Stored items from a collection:
************

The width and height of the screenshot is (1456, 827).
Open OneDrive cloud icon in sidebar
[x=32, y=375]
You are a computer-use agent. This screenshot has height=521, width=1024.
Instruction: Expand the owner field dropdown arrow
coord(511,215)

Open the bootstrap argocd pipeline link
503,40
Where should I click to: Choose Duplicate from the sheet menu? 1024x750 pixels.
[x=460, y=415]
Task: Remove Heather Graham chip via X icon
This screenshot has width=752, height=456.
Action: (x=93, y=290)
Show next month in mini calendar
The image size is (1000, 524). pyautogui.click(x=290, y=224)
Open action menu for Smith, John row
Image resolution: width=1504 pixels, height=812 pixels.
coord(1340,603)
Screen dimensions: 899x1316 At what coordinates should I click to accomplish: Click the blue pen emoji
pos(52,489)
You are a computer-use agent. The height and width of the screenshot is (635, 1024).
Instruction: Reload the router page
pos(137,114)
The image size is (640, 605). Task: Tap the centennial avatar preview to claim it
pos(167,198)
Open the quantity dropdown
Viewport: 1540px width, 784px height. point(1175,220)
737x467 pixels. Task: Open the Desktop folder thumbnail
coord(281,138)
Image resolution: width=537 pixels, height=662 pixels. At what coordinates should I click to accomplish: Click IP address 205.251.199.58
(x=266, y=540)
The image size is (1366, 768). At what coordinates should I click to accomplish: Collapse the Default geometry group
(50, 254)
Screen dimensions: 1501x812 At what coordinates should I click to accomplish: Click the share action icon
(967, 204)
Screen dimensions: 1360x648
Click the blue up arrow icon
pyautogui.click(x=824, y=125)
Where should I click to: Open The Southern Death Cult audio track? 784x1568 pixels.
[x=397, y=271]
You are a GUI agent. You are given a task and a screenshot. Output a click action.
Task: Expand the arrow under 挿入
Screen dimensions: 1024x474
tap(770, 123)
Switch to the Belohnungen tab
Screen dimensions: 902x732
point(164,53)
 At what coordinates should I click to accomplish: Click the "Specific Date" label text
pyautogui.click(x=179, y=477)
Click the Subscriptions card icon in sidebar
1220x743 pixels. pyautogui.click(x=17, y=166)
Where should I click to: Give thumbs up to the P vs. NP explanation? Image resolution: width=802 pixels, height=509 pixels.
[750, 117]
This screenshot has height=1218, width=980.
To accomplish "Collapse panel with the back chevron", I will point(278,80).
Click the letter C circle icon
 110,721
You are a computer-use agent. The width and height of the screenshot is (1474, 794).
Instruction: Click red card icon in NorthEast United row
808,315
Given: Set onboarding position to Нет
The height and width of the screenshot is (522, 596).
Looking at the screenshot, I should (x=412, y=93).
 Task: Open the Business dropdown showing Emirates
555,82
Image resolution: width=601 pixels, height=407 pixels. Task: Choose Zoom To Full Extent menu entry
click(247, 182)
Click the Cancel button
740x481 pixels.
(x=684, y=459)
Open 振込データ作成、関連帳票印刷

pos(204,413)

************

--- WHAT THE TASK ASKS ---
The required output is the line containing "Where should I click to: Open" through the last line of the records above, each copied exactly and nothing more.

--- RESULT ---
Where should I click to: Open The Southern Death Cult audio track? 784x1568 pixels.
[x=397, y=271]
You are a GUI agent. You are given a task and a screenshot. Output a click action.
Task: Expand the arrow under 挿入
Screen dimensions: 1024x474
tap(770, 123)
Switch to the Belohnungen tab
Screen dimensions: 902x732
point(164,53)
 At what coordinates should I click to accomplish: Click the "Specific Date" label text
pyautogui.click(x=179, y=477)
Click the Subscriptions card icon in sidebar
1220x743 pixels. pyautogui.click(x=17, y=166)
Where should I click to: Give thumbs up to the P vs. NP explanation? Image resolution: width=802 pixels, height=509 pixels.
[750, 117]
This screenshot has height=1218, width=980.
To accomplish "Collapse panel with the back chevron", I will point(278,80).
Click the letter C circle icon
 110,721
You are a computer-use agent. The width and height of the screenshot is (1474, 794).
Instruction: Click red card icon in NorthEast United row
808,315
Given: Set onboarding position to Нет
The height and width of the screenshot is (522, 596).
Looking at the screenshot, I should (x=412, y=93).
 Task: Open the Business dropdown showing Emirates
555,82
Image resolution: width=601 pixels, height=407 pixels. Task: Choose Zoom To Full Extent menu entry
click(247, 182)
Click the Cancel button
740x481 pixels.
(x=684, y=459)
Open 振込データ作成、関連帳票印刷

pos(204,413)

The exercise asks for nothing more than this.